At the New Delhi Train Station
I arrived at the New Delhi Train Station in the muggy pre-dawn hours, amid the usual chaos of honking autorickshaws and hordes of people. A pack of red-turbaned porters stood at the ready as the fat ambassador taxis disgorged their passengers.
I steeled myself for the usual assault. And sure enough, before my foot hit the broken, moist pavement, three of them were on me.
I didn’t really need a porter to carry my bag, I could do it myself, but I needed one to help me find my platform, my train and my bogey. And yes, as I was barely awake, it was a relief to have someone carry my bag through the teeming railway station to the platform that was almost a kilometre away.
“How much?” I asked, knowing what was coming.
“200 rupees,” came the answer.
“Are you kidding?! I’ll carry it myself.” There is actually a fixed tariff, though you would never know it.
“I live in Delhi!” I exclaimed, in Hindi. “I know the charge is supposed to be 40 rupees per bag!”
“Okay, okay 150,” came the retort.
And so on, until finally we met sort-of in the middle at 80 rupees (about $2.00), which was high, but manageable. I have come to expect a “foreign tax,” and I know these guys really do need the money.
I followed my porter, who was of course running ahead, thinking it was my lucky day: he was very tall, which made him easier to spot as he raced through the crowd with my luggage on his head.
We arrived at the platform and I showed him my ticket. After some confusion, and consultation with a notice board that listed all the passengers, he pointed out that I had a waiting list ticket only. Number 48 on the waiting list. I thought 48 was my seat number.
Panic. I really needed to get to my yoga ashram. The Kumbh Mela was only days away and millions of people would be streaming to my destination. There would be no chance to get another train. “I need to get on that train!” I told my porter.
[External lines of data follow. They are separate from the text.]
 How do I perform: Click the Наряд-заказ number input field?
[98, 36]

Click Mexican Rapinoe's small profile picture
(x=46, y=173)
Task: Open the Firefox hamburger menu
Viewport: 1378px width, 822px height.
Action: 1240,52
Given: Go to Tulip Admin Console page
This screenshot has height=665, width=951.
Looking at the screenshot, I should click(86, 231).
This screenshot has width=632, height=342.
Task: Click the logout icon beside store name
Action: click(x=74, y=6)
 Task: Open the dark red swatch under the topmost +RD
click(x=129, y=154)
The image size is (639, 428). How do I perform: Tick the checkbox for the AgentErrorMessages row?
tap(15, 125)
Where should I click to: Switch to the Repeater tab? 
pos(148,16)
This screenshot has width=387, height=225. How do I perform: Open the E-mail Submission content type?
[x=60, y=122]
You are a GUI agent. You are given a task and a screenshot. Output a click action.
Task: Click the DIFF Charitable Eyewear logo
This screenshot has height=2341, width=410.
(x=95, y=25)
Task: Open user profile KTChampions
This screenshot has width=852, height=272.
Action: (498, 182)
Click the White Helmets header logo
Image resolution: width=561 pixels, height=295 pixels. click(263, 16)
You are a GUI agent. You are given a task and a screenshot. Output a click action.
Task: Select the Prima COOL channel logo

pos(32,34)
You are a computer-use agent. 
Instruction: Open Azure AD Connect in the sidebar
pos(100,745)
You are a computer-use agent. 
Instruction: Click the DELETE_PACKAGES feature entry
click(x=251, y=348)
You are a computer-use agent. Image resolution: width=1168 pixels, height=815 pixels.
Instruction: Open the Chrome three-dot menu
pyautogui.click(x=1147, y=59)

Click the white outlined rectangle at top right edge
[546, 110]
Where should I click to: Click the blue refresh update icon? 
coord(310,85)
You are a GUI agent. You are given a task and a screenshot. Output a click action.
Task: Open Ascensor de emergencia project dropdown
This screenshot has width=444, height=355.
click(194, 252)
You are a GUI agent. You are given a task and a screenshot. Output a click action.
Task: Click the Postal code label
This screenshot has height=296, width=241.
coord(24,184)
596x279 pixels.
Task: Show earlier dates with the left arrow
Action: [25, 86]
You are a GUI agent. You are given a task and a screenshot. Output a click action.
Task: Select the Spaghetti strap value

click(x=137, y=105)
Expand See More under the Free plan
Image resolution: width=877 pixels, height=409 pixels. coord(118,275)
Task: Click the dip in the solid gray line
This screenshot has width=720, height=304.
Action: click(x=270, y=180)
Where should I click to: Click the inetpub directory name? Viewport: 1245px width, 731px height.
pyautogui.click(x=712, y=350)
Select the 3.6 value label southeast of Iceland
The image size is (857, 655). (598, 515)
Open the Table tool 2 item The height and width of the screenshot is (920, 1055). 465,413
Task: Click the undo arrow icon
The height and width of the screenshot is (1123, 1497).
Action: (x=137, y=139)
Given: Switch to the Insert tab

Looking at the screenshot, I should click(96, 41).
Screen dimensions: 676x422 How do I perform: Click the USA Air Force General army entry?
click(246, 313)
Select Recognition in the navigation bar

He grasped the situation immediately, and sprang into action, sprinting up and down the platform looking for a conductor. We found the first class conductor surrounded by questioning passengers. A chubby, satisfied-looking babu in a worn uniform, he said it was impossible. All the trains to Haridwar were booked for weeks.
But still, my porter didn’t give up and neither did I. With only minutes left before departure we found the second-class conductor, a handsome man with a thoughtful face who simply said, “You can have my seat,” and told the porter the number.
On to the train we jumped, together, united in our sense of urgency and exhilarated by our success. The train was packed, but the porter found a place overhead to squeeze in my bag as the final boarding call resounded up and down the damp, cavernous platform.
The porter and I looked at each other and smiled, accomplices now, and I gave him a heart-felt thank you as I thrust a small handful of 100 rupee notes in his hand, much more than he tried to scam off me.